Bᴏ̈ʟᴜ̈ᴍ 𝟸𝟻

257 33 18
                                    

- Ne yapacağız şimdi?- dedi Maridun kız kardeşinin yanına oturarak.

Zübea:

- Bir an önce çocuğu sahiblendirmeliyiz. Marina bir müslümanla evlenmeli ve bebek bizim bizim tarafa çekilmeli.

Marina:

- Ben kendimle birlikte çocuğu öldürsem?

Maridun:

- Saçmalama!

Zübea:

- Bu büyük bir günah. Cehennemde yanarsın... başka bir şey düşüneceğiz kızım.

Maridun mırıldanarak:

- Siz ve sizin inançlarınız...

Zübea Maridun'a dönerek:

- Önce gidip Dihye va ailesini getirelim. O çok akıllı bir cin. O yüzden hep ondan nasihat alırım.

Maridun da ayağa kalkıp:

- Tamam. Takip et beni.

Zübea ardından kızına:

- Biz gelene kadar sakın şatodan çıkma!

Maridun Zübea ile birlikte Dihye ve ailesinin olduğu sığınağa gidip onları uyandırdılar. Dihye olanlar için o kadar öfkeliydiki Maridun'u öldürmemek için zor duruyordu. Uzun uzun Zübea herşeyi anlattıktan sonra Dihye artık Maridun'a kin beslemek yerine ailesini kurtardığı için teşekkür bile etmişti.

Gelelim Hazal'a o da Efraimle birlikte tacın ilk parçasını almış, diğer 2 parçayı ve bir elmasın yerini bulmak için uğraşıyorlardı.

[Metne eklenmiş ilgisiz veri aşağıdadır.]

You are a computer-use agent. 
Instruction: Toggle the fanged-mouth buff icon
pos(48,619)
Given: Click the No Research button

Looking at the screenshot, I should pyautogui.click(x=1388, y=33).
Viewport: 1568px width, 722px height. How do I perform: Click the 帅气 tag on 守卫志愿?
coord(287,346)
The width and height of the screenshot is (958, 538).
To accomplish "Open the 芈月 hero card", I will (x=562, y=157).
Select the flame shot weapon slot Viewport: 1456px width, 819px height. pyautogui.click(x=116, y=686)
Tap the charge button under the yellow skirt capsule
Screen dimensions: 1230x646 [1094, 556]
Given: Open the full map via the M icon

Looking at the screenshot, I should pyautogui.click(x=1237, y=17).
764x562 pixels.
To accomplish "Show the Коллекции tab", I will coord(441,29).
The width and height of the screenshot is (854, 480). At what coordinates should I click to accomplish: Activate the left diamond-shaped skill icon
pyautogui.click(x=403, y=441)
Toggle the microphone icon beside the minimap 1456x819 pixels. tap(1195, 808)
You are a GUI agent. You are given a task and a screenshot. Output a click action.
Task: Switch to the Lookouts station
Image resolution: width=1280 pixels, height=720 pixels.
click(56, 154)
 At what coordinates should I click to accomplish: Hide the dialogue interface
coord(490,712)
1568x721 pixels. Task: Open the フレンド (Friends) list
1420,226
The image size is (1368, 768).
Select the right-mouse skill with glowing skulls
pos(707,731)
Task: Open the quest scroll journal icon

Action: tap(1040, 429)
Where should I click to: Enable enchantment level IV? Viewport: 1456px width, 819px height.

Artık sanki roller değişmiş, Maridun iyi Hazal kötü tarafa geçmiçti. Melez "artık kaybedecek neyim kaldı ki" diyerek kendi içinde ki, şeytanı besliyor buda onu kötü biri yapmaya başlıyordu.

Bir taraftan da Maridun taç giyme törenine hazırlanıyor, artık marid cinlerinin kralı olarak vazifesini yapmaya çalışıyordu.

Zübea Dihye ile konuşup, kızını korumak için bir yol bulmayı umuyordu. Seda Hazar'la birlikte ne olur olmaz Zübea'nın şatosuna üstün korumalarla yollanmış en azından ortalık dinene kadar orada kalmaları daha uygun görülmüştür.

Zübea, Maridun'un annesi Dihye ve onun oğlu (gerçek Hızır) ile birlikte Marina'nın başından ayrılmıyorlardı. Zübea bir ileri bir geri giderek:

- Deccal Mihrezin eline geçerse bu son olur. Nasıl koruyacağız....Nasıl kurtaracağız kızımı?

Dihye:

- Dur Zübea telâşlanma. (Marina'ya dönüp) Mihrez hamile olduğunu biliyor mu?

- Hayır...- dedi kız mahcup şekilde.

Dihye:

- Bak bu iyi! Şimdi seni evlendirmemiz gerek ki, çocuğun bi' babası olsun.

Zübea:

- Ama kiminle? Kızımı emanet edecek kadar kimseye güvenemem.

Hızır saatlerce suskunluğun ardından sonunda ağzını açıp konuştu:

- Bana da mı padişahım?

- Tabi ki, sana güveniyorum Hızır. Sen benim elimde büyüdün.

- O zaman bu sorumluluğu benim üstlenmeme izin verin.

Zübea:

- Hayır oğlum, bu çok tehlikeli. Mihrezi karşına alacaksın.

- Sorun değil. Bu güne kadar beni korudunuz. Şimdi sıra benim sizin kızımızı korumamda. Sizden öğendiklerimle son nefesime kadar savaşacağım.